Give back every record below in full and exactly, but without a single image.

=====

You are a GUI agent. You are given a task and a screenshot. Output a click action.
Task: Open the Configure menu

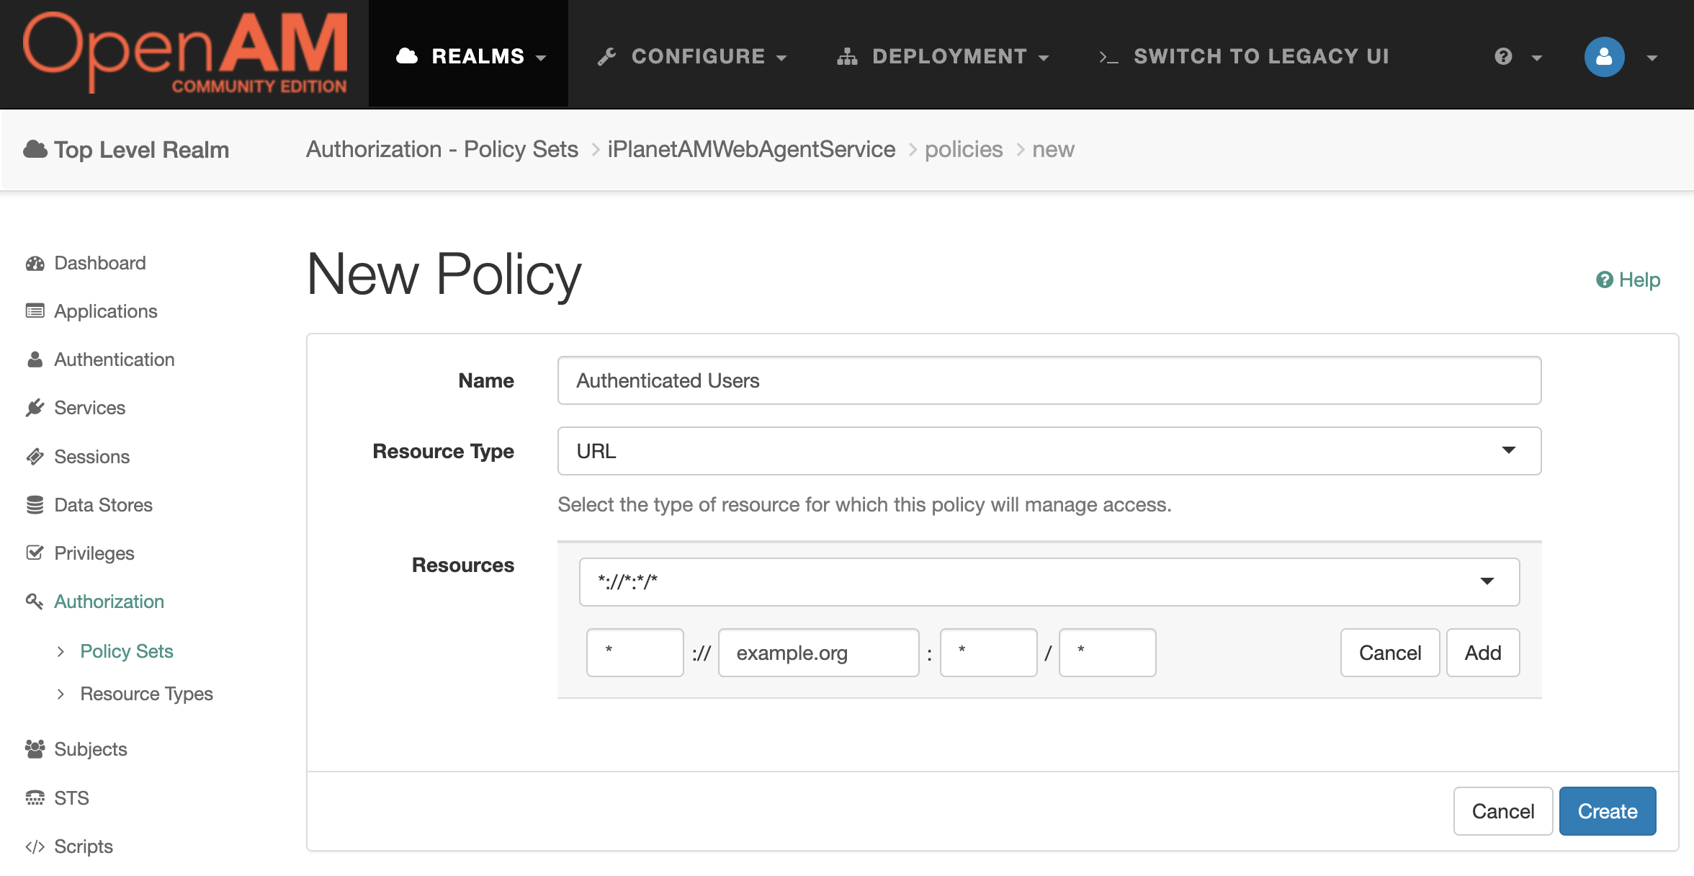[x=692, y=56]

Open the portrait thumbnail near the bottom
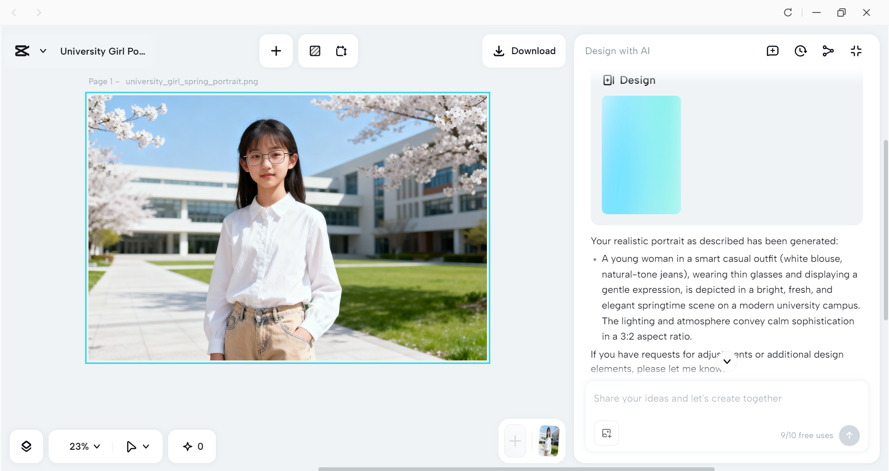tap(549, 440)
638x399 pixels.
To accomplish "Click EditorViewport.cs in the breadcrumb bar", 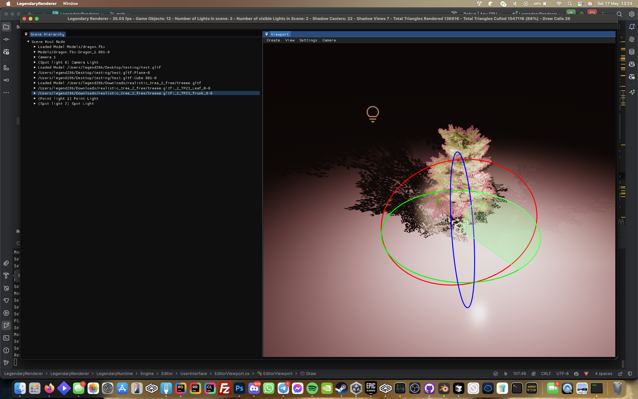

=====

RESULT FOR THIS TASK
You are a GUI agent. You are given a task and a screenshot. Output a click action.
Task: Open the Configure menu

[x=692, y=56]

Open the portrait thumbnail near the bottom
tap(549, 440)
638x399 pixels.
To accomplish "Click EditorViewport.cs in the breadcrumb bar", 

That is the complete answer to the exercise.